### Yazılı görev 1
Verilen metinde "FETÖ'NÜN TSK'YA KURDUĞU" ifadesinden "Üniversite öğrencisi..." ifadesine kadar uzanan bölümü hiçbir değişiklik yapmadan yazınız.
### Yazılı görev 2
Verilen metne göre Narin Korkmaz kaç gün tutuklu kalmıştır?
### Yazılı görev 3
Verilen metne dayanarak Narin Korkmaz'ın 2010 yılında hangi gerekçeyle gözaltına alındığını bir ile üç cümle arasında açıklayınız.

*** Verilen metin

FETÖ'NÜN TSK'YA KURDUĞU KUMPASIN 'UNUTULAN' BELGESİ
İZMİR ASKERİ CASUSLUK'TA MÜTALAASINI VEREN SAVCI DELİLLERE RAĞMEN 'KUMPAS YOK' DEDİ...
ANCAK... POLİSİN, KORKMAZ'IN AJANDASINA EKLEME YAPTIĞI, DAVA DOSYASINDA YER ALDI...


Narin Korkmaz öğretmenlik yapıyor.


Narin Korkmaz...
Üniversite öğrencisi...
Artık öğretmen...
İzmir’de çoğunluğu askerlerin oluşturduğu 357 sanıklı ‘Gizli bilgi ve belge bulundurma’ davasında örgüt yöneticisi olduğu iddiasıyla 2010 yılında gözaltına alındı. Davanın iki numaraları sanığı olarak müebbet hapis istemiyle yargılanıp 786 gün tutuklu kaldı. Yargılama sonrasında beraat etti.

7 YAŞINDA ÖRGÜT LİDERİ!

******
*** Verilen materyal

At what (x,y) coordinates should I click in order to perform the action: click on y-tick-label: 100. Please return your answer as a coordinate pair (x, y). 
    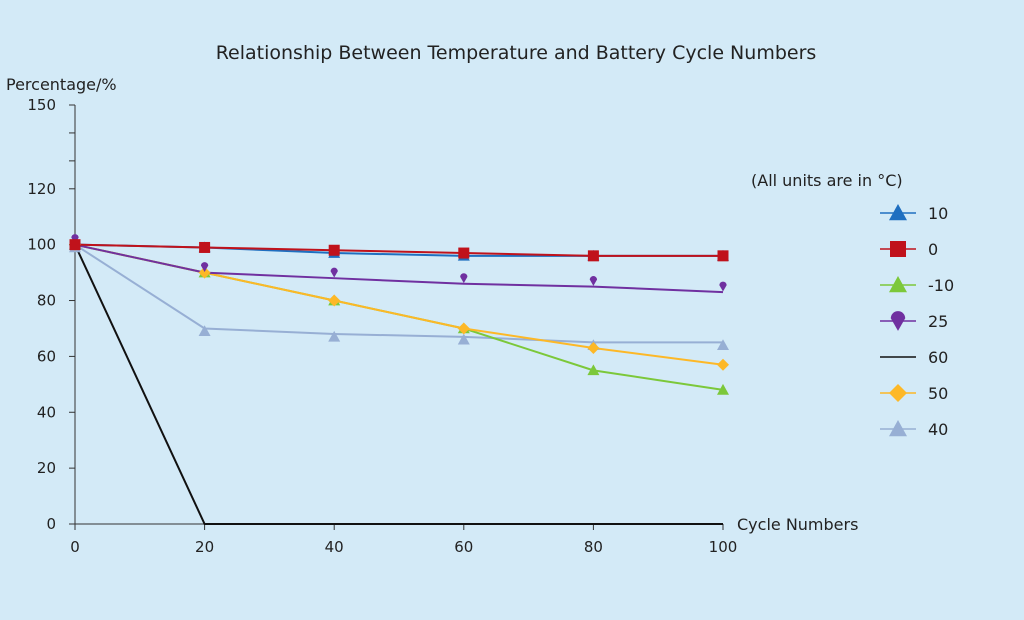
    Looking at the image, I should click on (42, 245).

******

### Yazılı çözüm 1
FETÖ'NÜN TSK'YA KURDUĞU KUMPASIN 'UNUTULAN' BELGESİ
İZMİR ASKERİ CASUSLUK'TA MÜTALAASINI VEREN SAVCI DELİLLERE RAĞMEN 'KUMPAS YOK' DEDİ...
ANCAK... POLİSİN, KORKMAZ'IN AJANDASINA EKLEME YAPTIĞI, DAVA DOSYASINDA YER ALDI...


Narin Korkmaz öğretmenlik yapıyor.


Narin Korkmaz...
Üniversite öğrencisi...

### Yazılı çözüm 2
Narin Korkmaz 786 gün tutuklu kalmıştır.

### Yazılı çözüm 3
Narin Korkmaz, İzmir'de çoğunluğu askerlerden oluşan 357 sanıklı "Gizli bilgi ve belge bulundurma" davasında örgüt yöneticisi olduğu iddiasıyla 2010 yılında gözaltına alınmıştır.